(Collected data)
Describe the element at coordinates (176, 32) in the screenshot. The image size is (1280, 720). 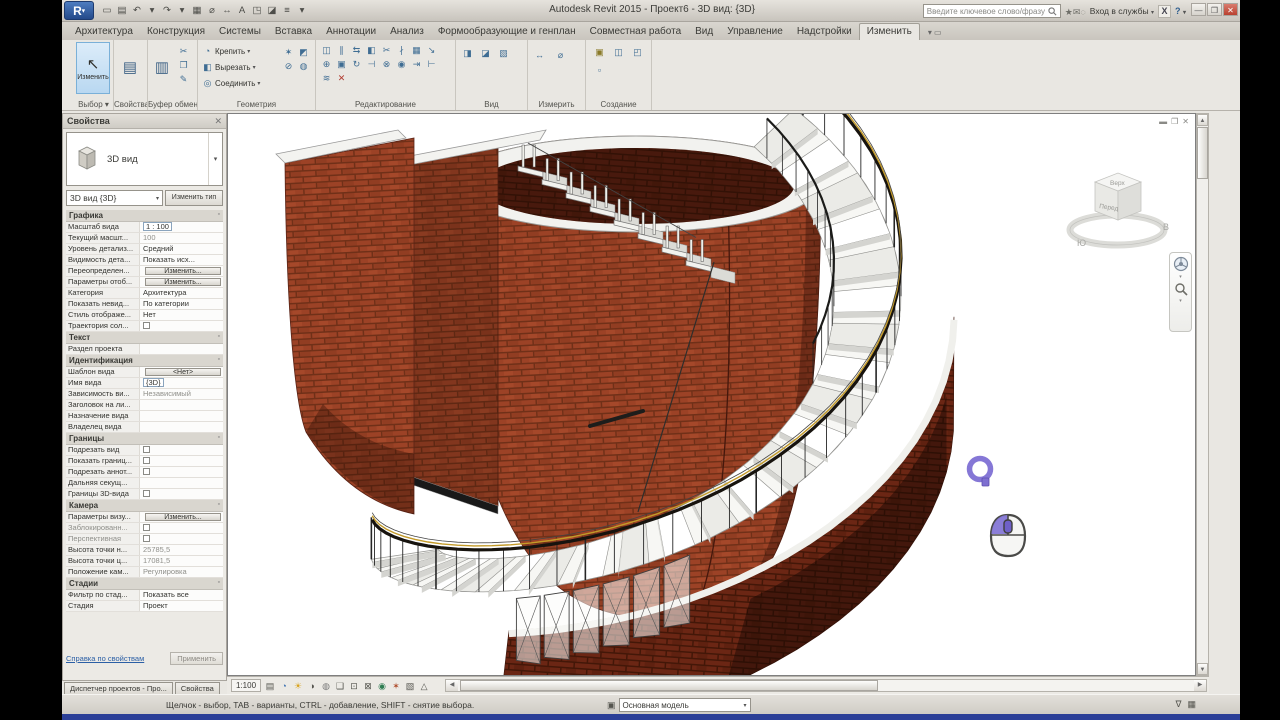
I see `ribbon-tab-конструкция: Конструкция` at that location.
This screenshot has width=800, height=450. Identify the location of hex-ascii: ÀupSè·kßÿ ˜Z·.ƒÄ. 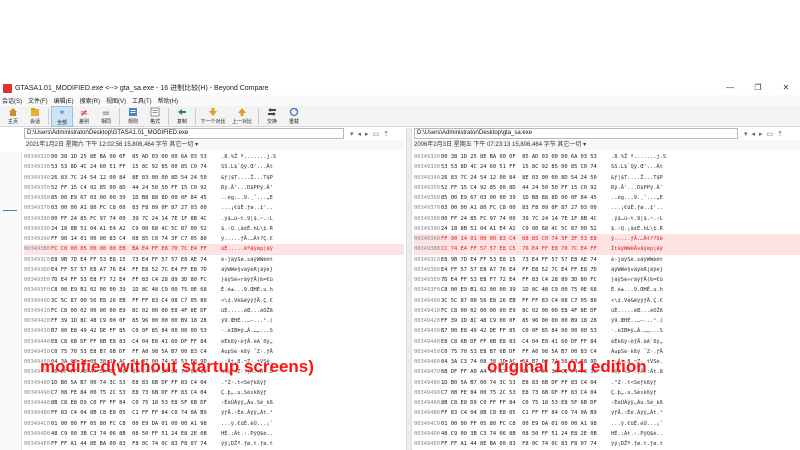
(247, 352).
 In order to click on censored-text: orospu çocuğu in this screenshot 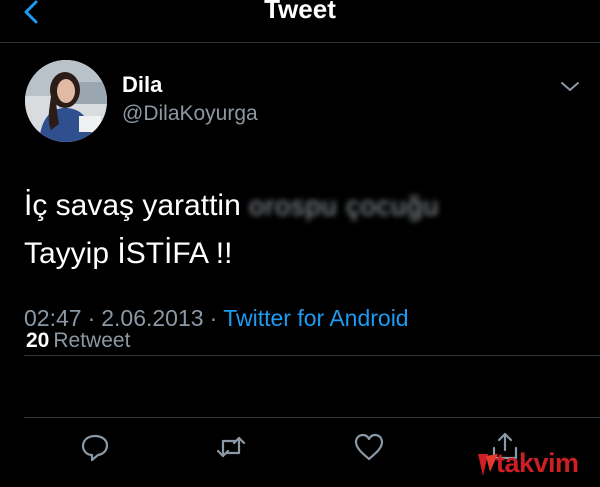, I will do `click(344, 206)`.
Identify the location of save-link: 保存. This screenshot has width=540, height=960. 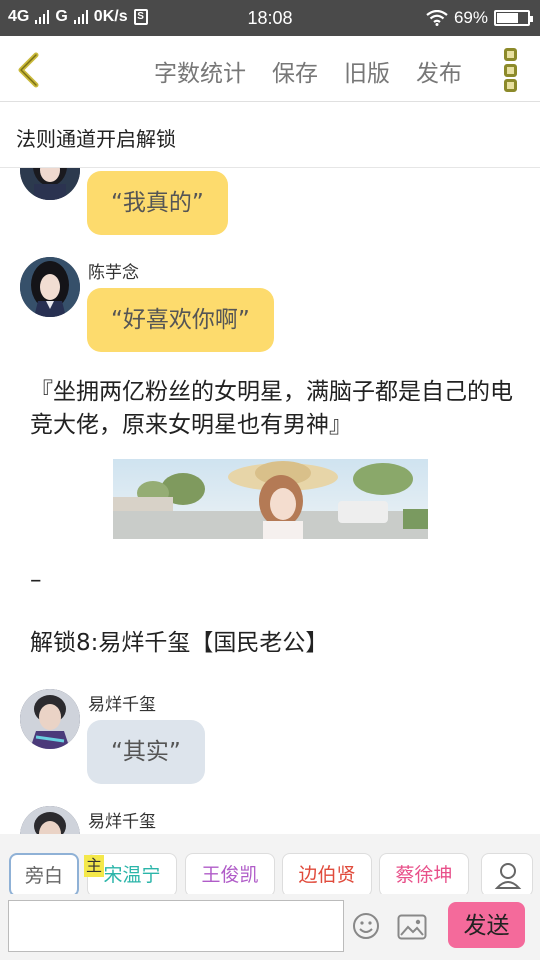
(295, 71).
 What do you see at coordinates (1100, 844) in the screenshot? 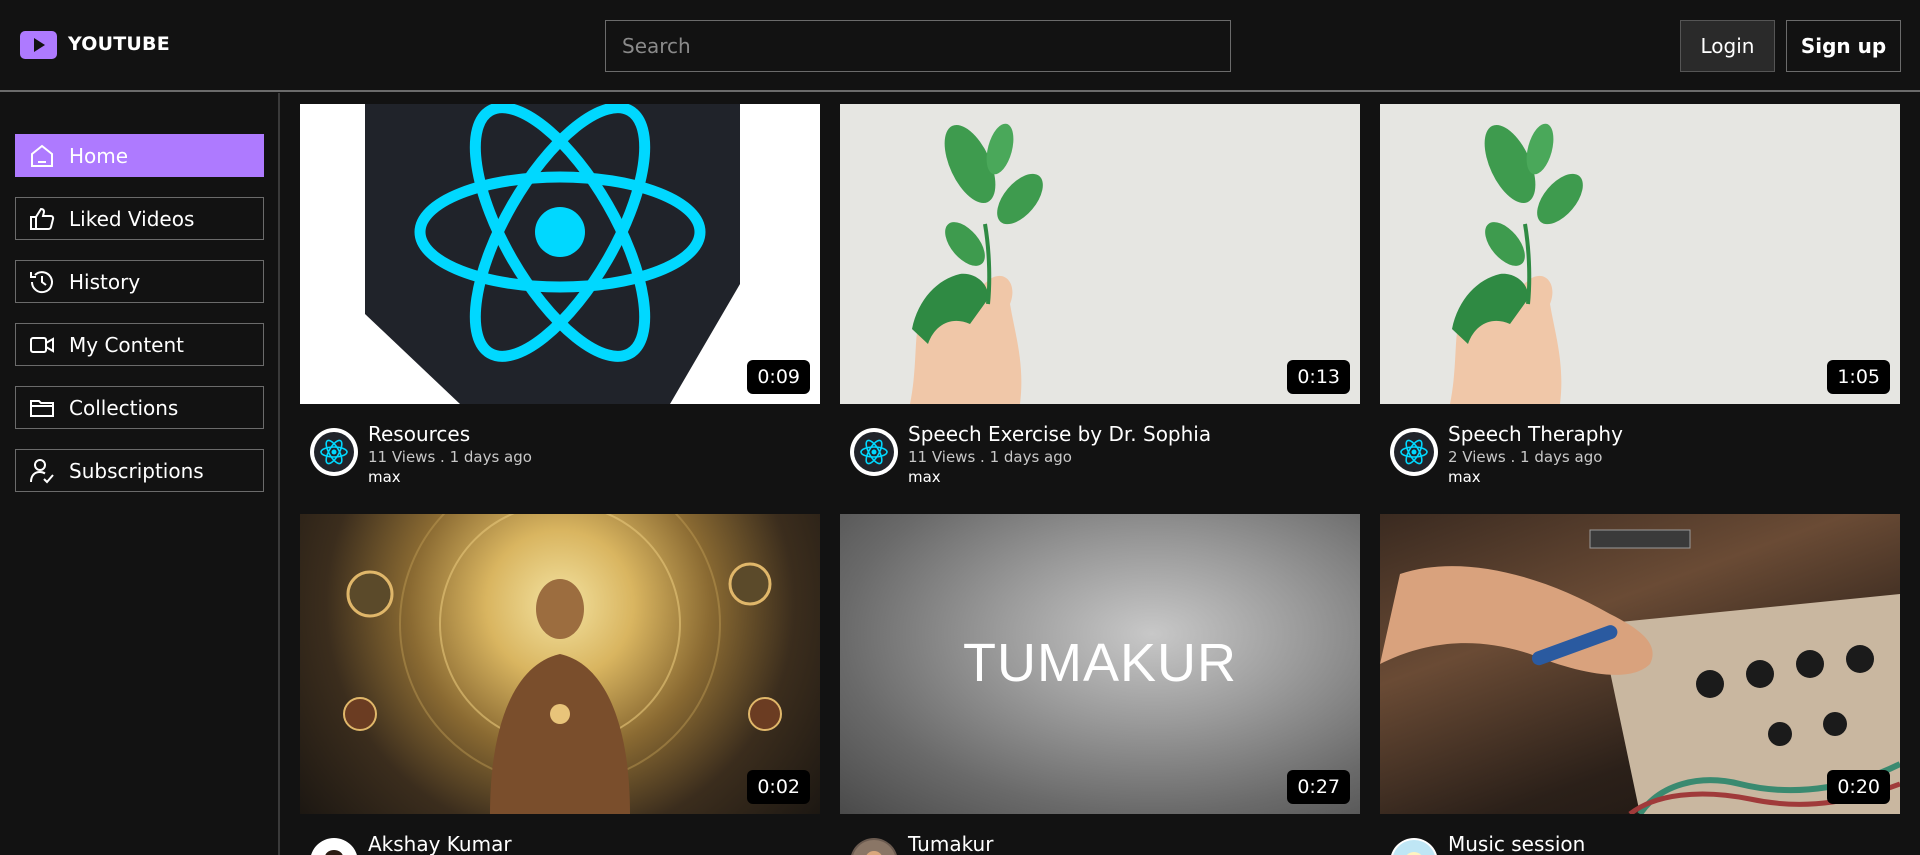
I see `video-meta: Tumakur` at bounding box center [1100, 844].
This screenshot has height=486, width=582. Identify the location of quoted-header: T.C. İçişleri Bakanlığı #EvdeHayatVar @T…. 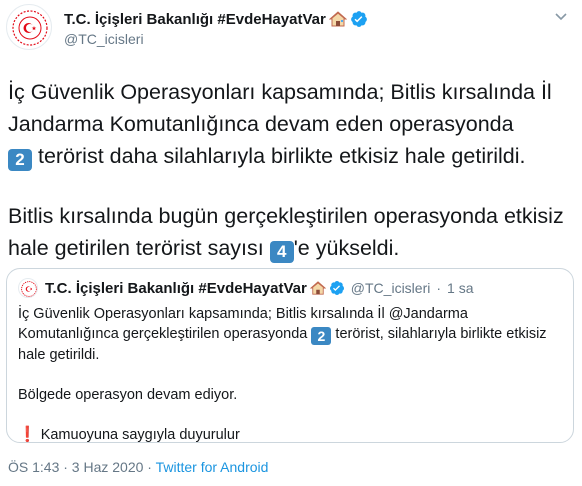
(260, 288).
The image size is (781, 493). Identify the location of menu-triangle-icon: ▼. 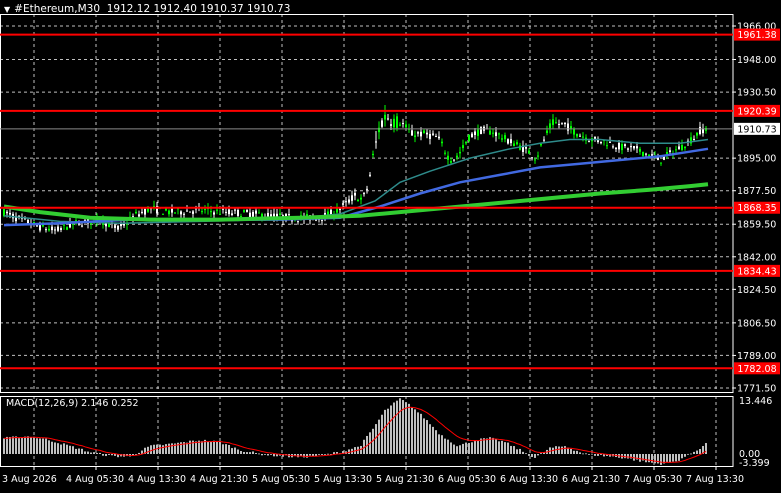
(7, 10).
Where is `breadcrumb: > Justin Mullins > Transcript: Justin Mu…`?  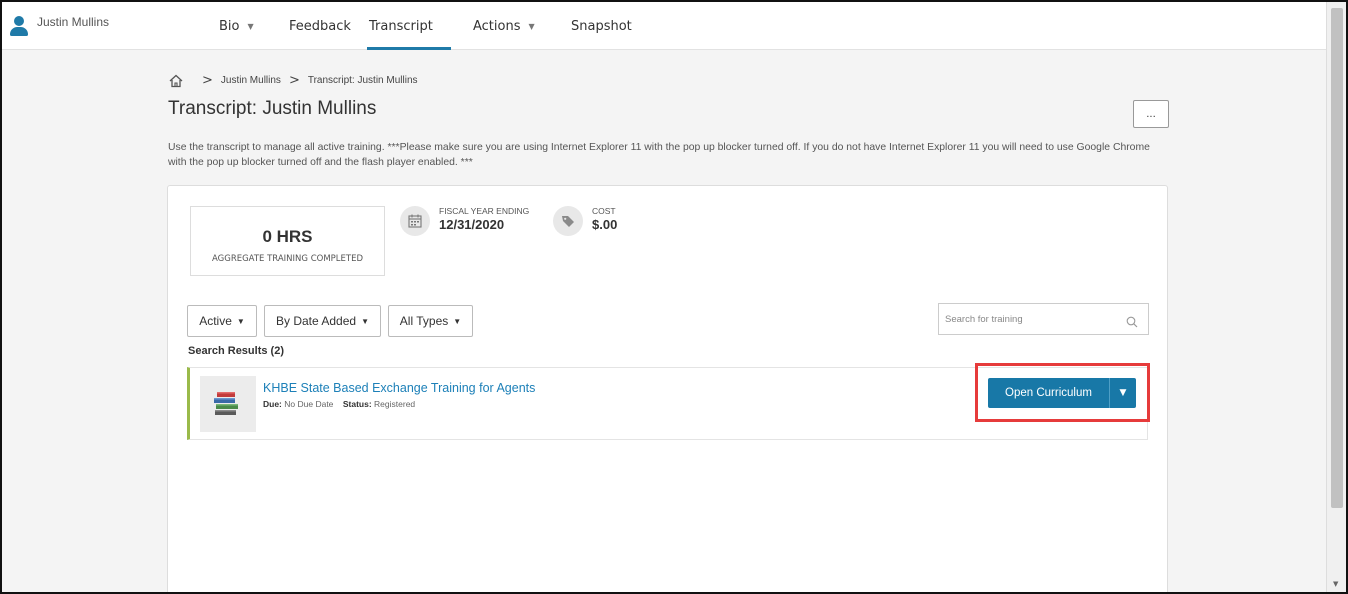 breadcrumb: > Justin Mullins > Transcript: Justin Mu… is located at coordinates (293, 80).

▶ [ABOUT THIS EXERCISE]:
Return the lines from the one containing "Identify the location of save-link: 保存." through the one containing "(260, 288).", copied word for word with both end lines included. Omit the pictures.

▶ [EXERCISE OUTPUT]:
Identify the location of save-link: 保存. This screenshot has width=540, height=960. 
(295, 71).
 What do you see at coordinates (1100, 844) in the screenshot? 
I see `video-meta: Tumakur` at bounding box center [1100, 844].
This screenshot has height=486, width=582. Identify the location of quoted-header: T.C. İçişleri Bakanlığı #EvdeHayatVar @T…. 
(260, 288).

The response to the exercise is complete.